# Directions
In the material below, find each line holding the string "Select" and copy it.

# Provided records
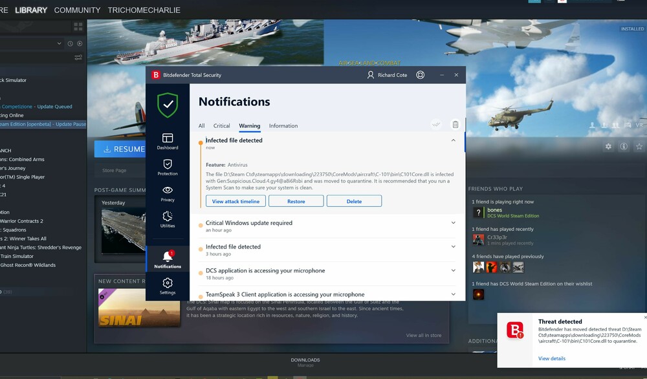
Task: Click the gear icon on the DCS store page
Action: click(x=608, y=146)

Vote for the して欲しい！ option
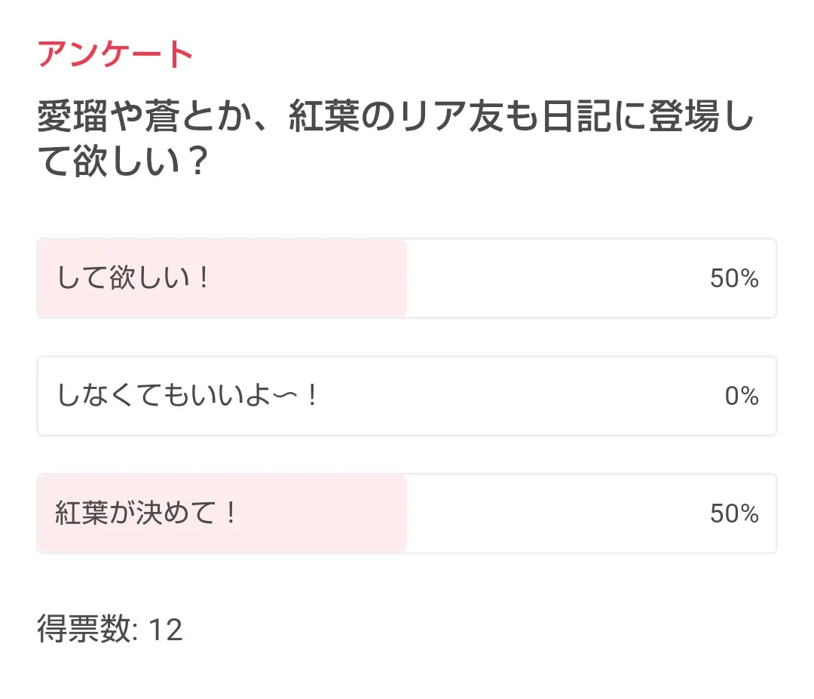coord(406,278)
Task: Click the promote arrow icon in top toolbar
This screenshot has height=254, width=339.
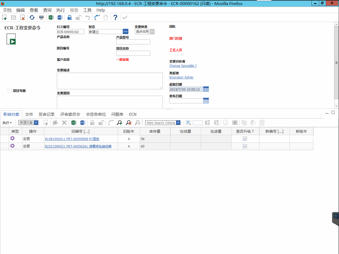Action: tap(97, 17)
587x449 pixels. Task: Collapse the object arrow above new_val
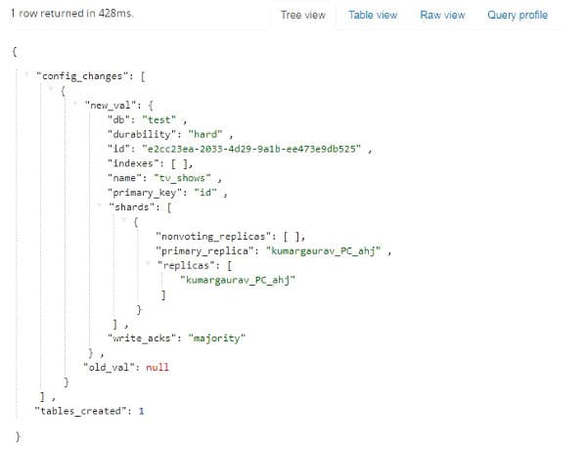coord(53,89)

* * *

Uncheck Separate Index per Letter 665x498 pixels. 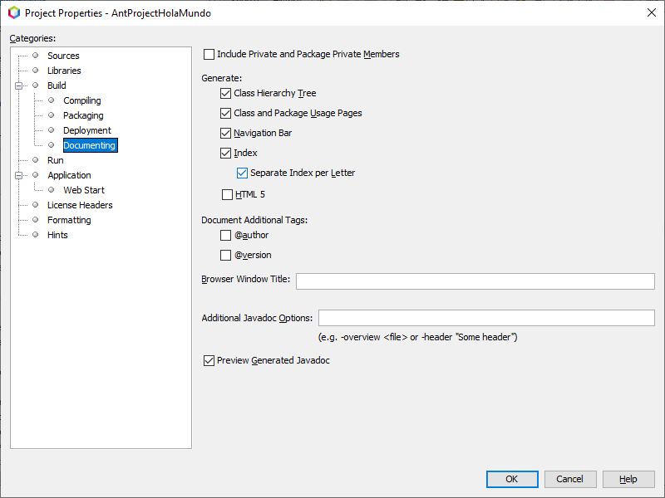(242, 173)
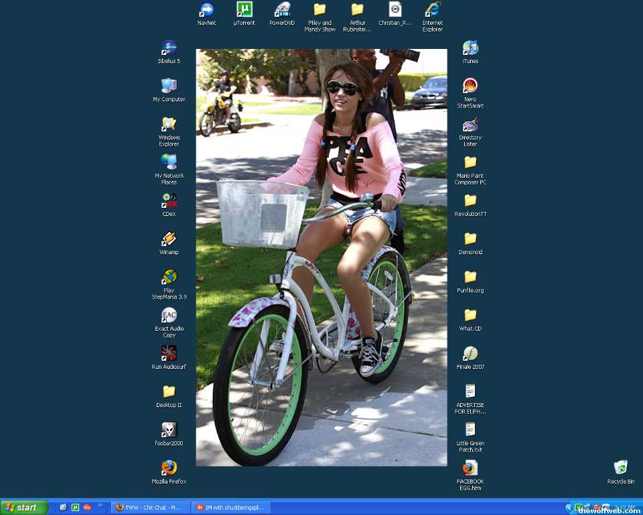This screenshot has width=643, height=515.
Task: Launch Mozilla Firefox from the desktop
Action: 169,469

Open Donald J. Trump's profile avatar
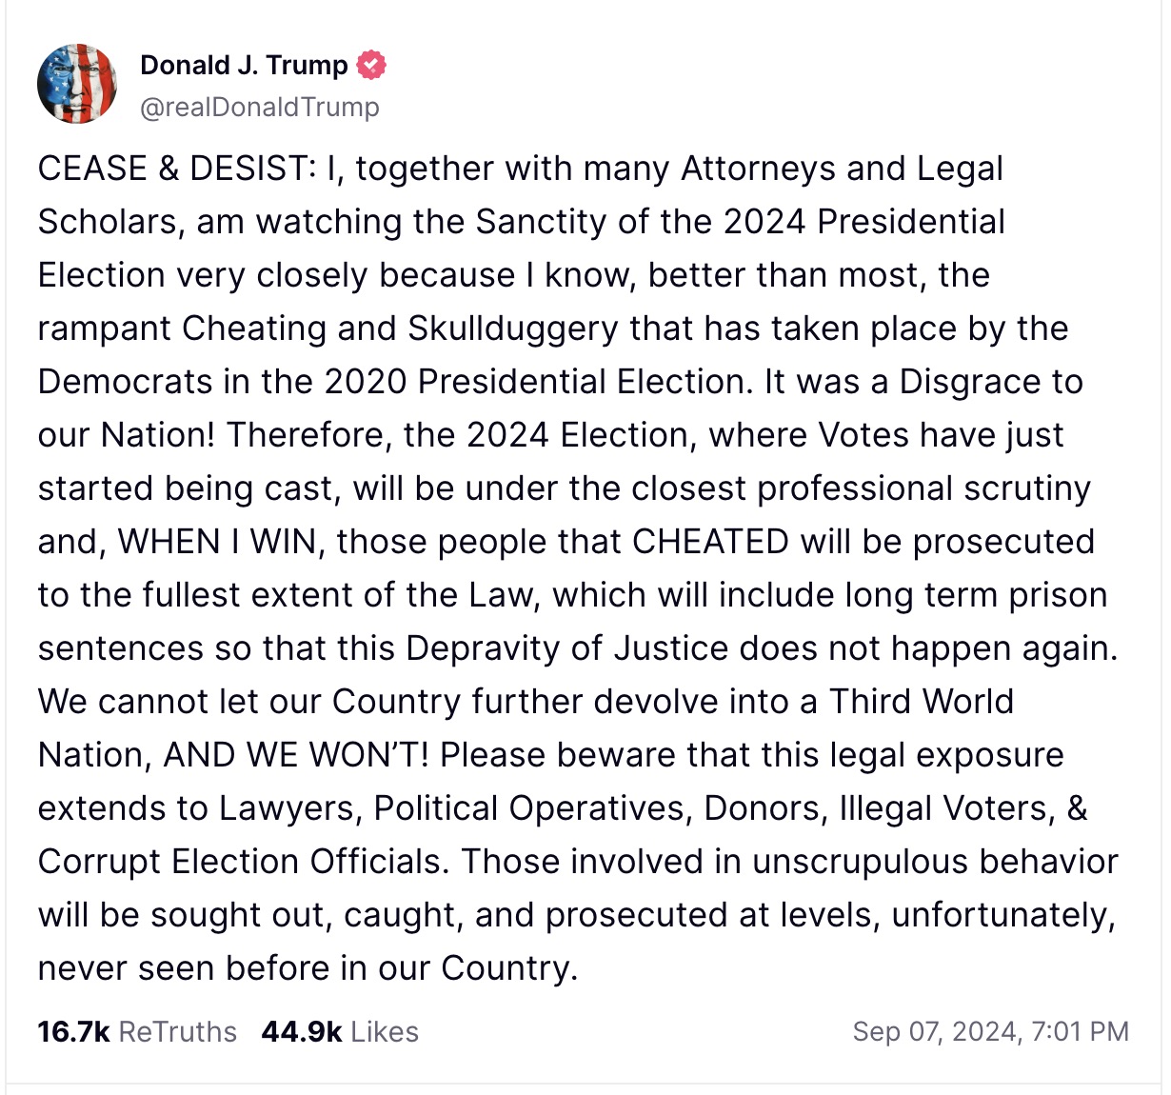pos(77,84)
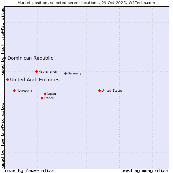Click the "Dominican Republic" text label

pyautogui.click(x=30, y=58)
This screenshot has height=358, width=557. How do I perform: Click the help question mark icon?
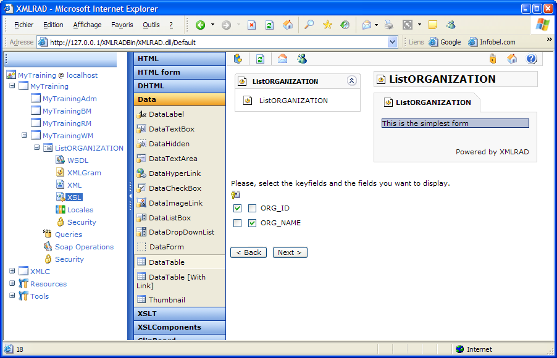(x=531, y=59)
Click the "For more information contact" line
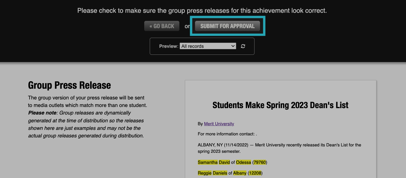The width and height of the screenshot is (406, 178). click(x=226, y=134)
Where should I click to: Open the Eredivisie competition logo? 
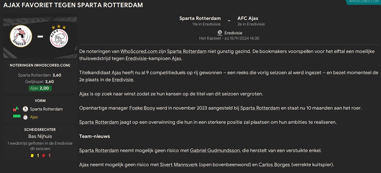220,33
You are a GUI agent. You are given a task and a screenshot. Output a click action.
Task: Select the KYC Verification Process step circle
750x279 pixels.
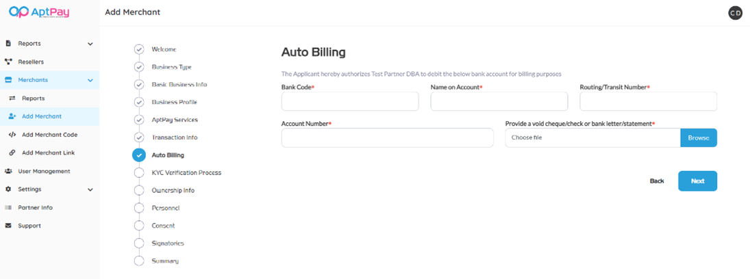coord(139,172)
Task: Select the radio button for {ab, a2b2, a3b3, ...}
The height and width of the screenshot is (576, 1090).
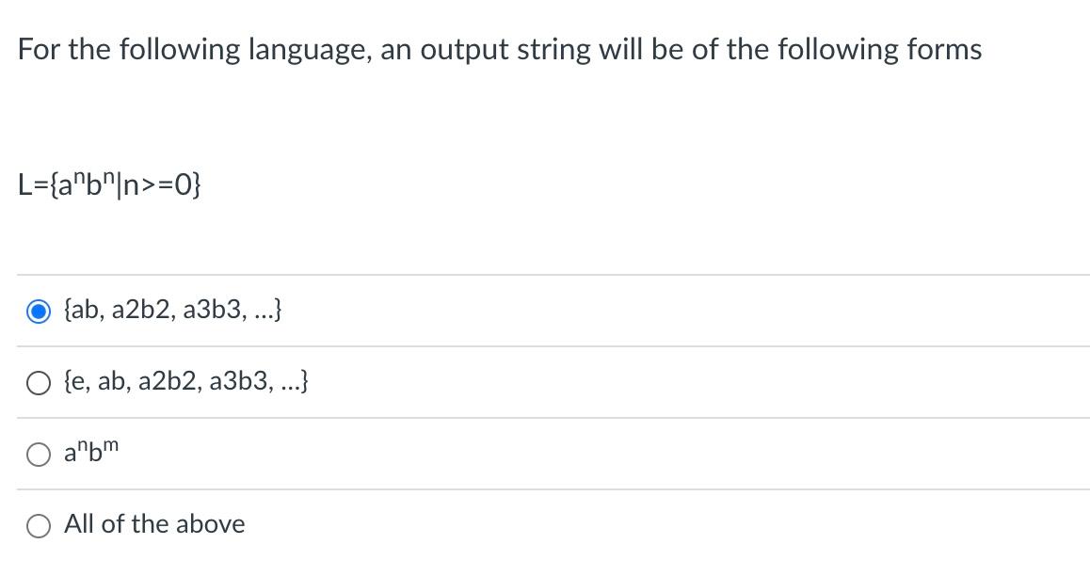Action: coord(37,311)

# Written response
Task: Select the KYC Verification Process step circle
Task: Select the radio button for {ab, a2b2, a3b3, ...}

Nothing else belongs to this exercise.